Too hot to handle
Heat stroke can cause damage to the brain and other internal organs. Here’s how to prevent and cure one
With temperatures hovering around the 40 degrees Celsius-mark and expected to go up, one of the more common, even fatal, heat-related medical conditions is a heatstroke. For it happens so quickly that there is not much time to react, and unless it is tackled swiftly, it can even damage the brain and other internal organs.
“Heatstroke occurs when the body temperature becomes greater than 105 degrees Fahrenheit (or 40 degrees Celsius) after exposure to high temperatures,” says Simran Saini, nutritionist at the Fortis Group of Hospitals, New Delhi. “It results from prolonged exposure to high temperatures, usually in combination with dehydration, which leads to the failure of the body’s temperature control system.”
Losing consciousness or fainting is almost certainly a sign of a heatstroke. “Other symptoms include dizziness, nausea or upset stomach, vomiting, red and hot skin with no sweating, throbbing headache, hallucinations, along with the obvious increased temperature of the body,” explains nutritionist Sonia Narang of Sonia Narang’s Diet And Wellness Clinics at East Patel Nagar, New Delhi.
Many people tend to dismiss these early signs as exhaustion or a heat cramp, “because the symptoms happen in a progressive state”, says Ishi Khosla, New Delhi-based dietitian and founder of Whole Foods India, a health-food chain. “Heat cramps are the mildest form of heat injury and consist of painful muscle cramps and spasms that occur during or after intense exercise and sweating in high heat. Heat exhaustion is more severe than heat cramps and results from loss of water and salt in the body.
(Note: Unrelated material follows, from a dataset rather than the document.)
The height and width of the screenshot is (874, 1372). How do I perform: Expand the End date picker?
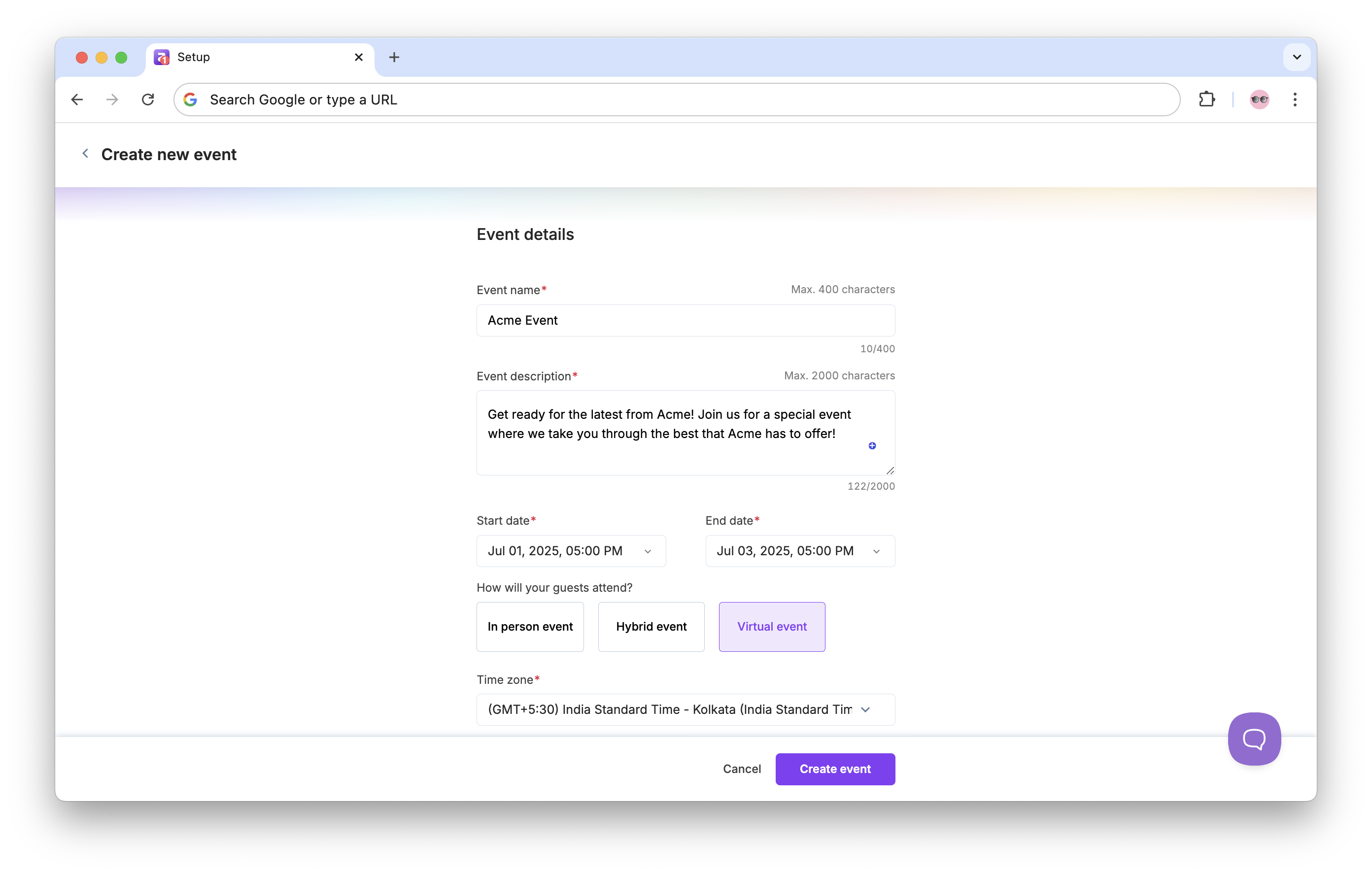click(x=799, y=551)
But heatstroke is the most severe form, a life-threatening emergency, and requires immediate medical attention.”
Heatstroke can also be divided into two categories: non-exertional heatstroke (Nehs) and exertional heatstroke (EHS). As the names suggest, Nehs is caused by a hot environment that leads to a rise in body temperature, without strenuous physical activity. EHS, however, is caused by an increase in body temperature brought on by physical activity in hot weather.
“Older people or people with chronic illness like heart diseases, obesity, Parkinson’s, uncontrolled diabetes, or those using certain medications such as diuretics, are more prone to Nehs. Children, athletes, or people who work in the sun, however, usually suffer from EHS as for them working or exercising in hot conditions or weather, without drinking enough fluids, is the main cause of heatstroke,” says Saini.
Besides obvious reasons like lack of fluids and exercising in the sun, factors like drinking alcohol and wearing dark-coloured clothes can lead to the body heating up, resulting in a heatstroke. “Drinking alcohol can affect your body’s ability to regulate your temperature that prevents your sweat from evaporating easily and cooling your body. Same with wearing too many clothes or very tight clothes,” says Khosla.
So while tight clothes could lead to heatstroke, would wearing loose clothes prevent it? “Of course,” says Narang. “Also, drink water every 20-30 minutes throughout the day; avoid caffeinated drinks or alcoholic beverages; reduce physical activity and avoid vigorous exercise (outdoors) in hot weather, especially from 11am-4pm; place bowls of water around your house as it helps cool the air through evaporation; and turn off non-essential lights and electrical equipment because they generate heat,” she adds.
Vegetables and fruits help replenish the body. “Almost 85% of fruits and vegetables is usually water. Some of the summer fruits and vegetables which help us to bear the rising mercury and also treat heatstrokes are: bael sharbat, sattu, lassi, cucumber, lemon, watermelon, mint, rose, saunf water and muskmelon,” says New Delhi-based clinical nutritionist Akshita Aggarwal.
And while they say prevention is better than cure, in the case of a heatstroke, cure must be instant—delay can be fatal.
“Call for an ambulance immediately. While waiting for medical help, move the person to a cool, shaded area and lay them down. Remove excess clothing and splash their skin with water or wrap in wet clothes, fanning continuously. Do not give the person fluids to drink. Position an unconscious person on their side, don’t crowd around, and clear the way for them to breathe. Monitor their body temperature where possible and continue with the cooling efforts until the body temperature drops below 38 degrees Celsius,” advises Narang.
Stay out of the sun as much as possible in the coming months.